>>>>

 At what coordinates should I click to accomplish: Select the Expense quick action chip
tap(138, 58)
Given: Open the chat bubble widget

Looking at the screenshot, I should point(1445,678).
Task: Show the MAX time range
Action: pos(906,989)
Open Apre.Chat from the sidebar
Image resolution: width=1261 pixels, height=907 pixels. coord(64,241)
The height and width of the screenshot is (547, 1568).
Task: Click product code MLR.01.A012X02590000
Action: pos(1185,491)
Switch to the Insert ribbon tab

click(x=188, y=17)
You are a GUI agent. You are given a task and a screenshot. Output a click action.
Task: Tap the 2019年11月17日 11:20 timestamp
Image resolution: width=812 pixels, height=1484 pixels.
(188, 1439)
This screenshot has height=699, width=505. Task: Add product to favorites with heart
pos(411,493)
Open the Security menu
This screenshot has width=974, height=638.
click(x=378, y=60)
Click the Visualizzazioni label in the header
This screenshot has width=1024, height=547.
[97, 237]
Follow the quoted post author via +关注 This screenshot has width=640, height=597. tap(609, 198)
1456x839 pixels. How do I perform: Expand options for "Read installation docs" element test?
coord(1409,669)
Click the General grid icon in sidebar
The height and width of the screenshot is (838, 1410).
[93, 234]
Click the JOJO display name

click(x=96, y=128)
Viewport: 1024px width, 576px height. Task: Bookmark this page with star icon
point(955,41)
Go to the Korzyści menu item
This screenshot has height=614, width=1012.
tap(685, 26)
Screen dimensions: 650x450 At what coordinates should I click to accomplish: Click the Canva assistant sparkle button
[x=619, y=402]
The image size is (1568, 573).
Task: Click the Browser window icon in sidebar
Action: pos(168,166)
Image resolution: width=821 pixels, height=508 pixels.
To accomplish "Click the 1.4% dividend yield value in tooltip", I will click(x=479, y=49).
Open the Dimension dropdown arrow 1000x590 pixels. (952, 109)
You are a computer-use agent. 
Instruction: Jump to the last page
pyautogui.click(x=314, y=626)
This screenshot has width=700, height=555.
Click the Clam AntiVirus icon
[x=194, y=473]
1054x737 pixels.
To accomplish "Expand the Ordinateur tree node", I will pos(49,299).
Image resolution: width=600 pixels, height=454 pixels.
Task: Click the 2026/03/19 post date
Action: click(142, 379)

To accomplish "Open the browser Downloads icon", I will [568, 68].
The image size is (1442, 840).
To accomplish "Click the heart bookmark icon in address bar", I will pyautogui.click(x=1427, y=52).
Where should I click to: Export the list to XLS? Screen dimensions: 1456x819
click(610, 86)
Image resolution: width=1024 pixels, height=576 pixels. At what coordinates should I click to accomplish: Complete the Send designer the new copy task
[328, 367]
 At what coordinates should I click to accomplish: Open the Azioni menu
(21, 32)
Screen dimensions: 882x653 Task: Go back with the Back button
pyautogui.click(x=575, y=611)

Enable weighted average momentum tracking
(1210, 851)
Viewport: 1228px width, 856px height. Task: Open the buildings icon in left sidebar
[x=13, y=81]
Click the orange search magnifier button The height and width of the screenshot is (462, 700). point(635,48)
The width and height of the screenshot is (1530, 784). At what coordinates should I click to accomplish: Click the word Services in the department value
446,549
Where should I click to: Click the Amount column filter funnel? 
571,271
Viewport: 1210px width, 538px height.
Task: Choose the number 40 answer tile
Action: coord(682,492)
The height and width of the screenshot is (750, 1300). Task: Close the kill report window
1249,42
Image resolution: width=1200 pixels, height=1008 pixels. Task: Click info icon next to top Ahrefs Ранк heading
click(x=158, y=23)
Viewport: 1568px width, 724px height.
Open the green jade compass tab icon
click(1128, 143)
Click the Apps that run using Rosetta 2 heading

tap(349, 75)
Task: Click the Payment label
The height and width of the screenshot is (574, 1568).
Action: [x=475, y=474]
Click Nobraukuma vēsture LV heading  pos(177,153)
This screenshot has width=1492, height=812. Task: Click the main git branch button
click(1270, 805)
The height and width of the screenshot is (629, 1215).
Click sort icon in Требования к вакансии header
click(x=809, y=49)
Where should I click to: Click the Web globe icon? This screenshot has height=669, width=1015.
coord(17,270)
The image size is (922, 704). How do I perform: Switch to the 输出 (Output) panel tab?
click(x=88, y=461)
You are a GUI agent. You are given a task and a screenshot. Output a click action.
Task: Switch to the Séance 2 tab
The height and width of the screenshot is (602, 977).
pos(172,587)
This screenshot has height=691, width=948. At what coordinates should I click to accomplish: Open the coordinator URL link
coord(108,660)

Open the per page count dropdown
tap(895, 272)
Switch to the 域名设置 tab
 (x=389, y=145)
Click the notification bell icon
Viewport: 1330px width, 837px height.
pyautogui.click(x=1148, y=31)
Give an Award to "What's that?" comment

<<<<

§ Directions for this task: Every line of the listing, first to last, should be retyped exactly.

§ Expected answer:
 At what coordinates should I click to accomplish: Select the Expense quick action chip
tap(138, 58)
Given: Open the chat bubble widget

Looking at the screenshot, I should point(1445,678).
Task: Show the MAX time range
Action: pos(906,989)
Open Apre.Chat from the sidebar
Image resolution: width=1261 pixels, height=907 pixels. coord(64,241)
The height and width of the screenshot is (547, 1568).
Task: Click product code MLR.01.A012X02590000
Action: pos(1185,491)
Switch to the Insert ribbon tab

click(x=188, y=17)
You are a GUI agent. You are given a task and a screenshot. Output a click action.
Task: Tap the 2019年11月17日 11:20 timestamp
Image resolution: width=812 pixels, height=1484 pixels.
(188, 1439)
This screenshot has height=699, width=505. Task: Add product to favorites with heart
pos(411,493)
Open the Security menu
This screenshot has width=974, height=638.
click(x=378, y=60)
Click the Visualizzazioni label in the header
This screenshot has width=1024, height=547.
[97, 237]
Follow the quoted post author via +关注 This screenshot has width=640, height=597. tap(609, 198)
1456x839 pixels. How do I perform: Expand options for "Read installation docs" element test?
coord(1409,669)
Click the General grid icon in sidebar
The height and width of the screenshot is (838, 1410).
[93, 234]
Click the JOJO display name

click(x=96, y=128)
Viewport: 1024px width, 576px height. Task: Bookmark this page with star icon
point(955,41)
Go to the Korzyści menu item
This screenshot has height=614, width=1012.
tap(685, 26)
Screen dimensions: 650x450 At what coordinates should I click to accomplish: Click the Canva assistant sparkle button
[x=619, y=402]
The image size is (1568, 573).
Task: Click the Browser window icon in sidebar
Action: pos(168,166)
Image resolution: width=821 pixels, height=508 pixels.
To accomplish "Click the 1.4% dividend yield value in tooltip", I will click(x=479, y=49).
Open the Dimension dropdown arrow 1000x590 pixels. (952, 109)
You are a computer-use agent. 
Instruction: Jump to the last page
pyautogui.click(x=314, y=626)
This screenshot has width=700, height=555.
Click the Clam AntiVirus icon
[x=194, y=473]
1054x737 pixels.
To accomplish "Expand the Ordinateur tree node", I will pos(49,299).
Image resolution: width=600 pixels, height=454 pixels.
Task: Click the 2026/03/19 post date
Action: click(142, 379)

To accomplish "Open the browser Downloads icon", I will [568, 68].
The image size is (1442, 840).
To accomplish "Click the heart bookmark icon in address bar", I will pyautogui.click(x=1427, y=52).
Where should I click to: Export the list to XLS? Screen dimensions: 1456x819
click(610, 86)
Image resolution: width=1024 pixels, height=576 pixels. At what coordinates should I click to accomplish: Complete the Send designer the new copy task
[328, 367]
 At what coordinates should I click to accomplish: Open the Azioni menu
(21, 32)
Screen dimensions: 882x653 Task: Go back with the Back button
pyautogui.click(x=575, y=611)

Enable weighted average momentum tracking
(1210, 851)
Viewport: 1228px width, 856px height. Task: Open the buildings icon in left sidebar
[x=13, y=81]
Click the orange search magnifier button The height and width of the screenshot is (462, 700). point(635,48)
The width and height of the screenshot is (1530, 784). At what coordinates should I click to accomplish: Click the word Services in the department value
446,549
Where should I click to: Click the Amount column filter funnel? 
571,271
Viewport: 1210px width, 538px height.
Task: Choose the number 40 answer tile
Action: coord(682,492)
The height and width of the screenshot is (750, 1300). Task: Close the kill report window
1249,42
Image resolution: width=1200 pixels, height=1008 pixels. Task: Click info icon next to top Ahrefs Ранк heading
click(x=158, y=23)
Viewport: 1568px width, 724px height.
Open the green jade compass tab icon
click(1128, 143)
Click the Apps that run using Rosetta 2 heading

tap(349, 75)
Task: Click the Payment label
The height and width of the screenshot is (574, 1568).
Action: [x=475, y=474]
Click Nobraukuma vēsture LV heading  pos(177,153)
This screenshot has width=1492, height=812. Task: Click the main git branch button
click(1270, 805)
The height and width of the screenshot is (629, 1215).
Click sort icon in Требования к вакансии header
click(x=809, y=49)
Where should I click to: Click the Web globe icon? This screenshot has height=669, width=1015.
coord(17,270)
The image size is (922, 704). How do I perform: Switch to the 输出 (Output) panel tab?
click(x=88, y=461)
You are a GUI agent. You are given a task and a screenshot. Output a click action.
Task: Switch to the Séance 2 tab
The height and width of the screenshot is (602, 977).
pos(172,587)
This screenshot has height=691, width=948. At what coordinates should I click to accomplish: Open the coordinator URL link
coord(108,660)

Open the per page count dropdown
tap(895, 272)
Switch to the 域名设置 tab
 (x=389, y=145)
Click the notification bell icon
Viewport: 1330px width, 837px height.
pyautogui.click(x=1148, y=31)
Give an Award to "What's that?" comment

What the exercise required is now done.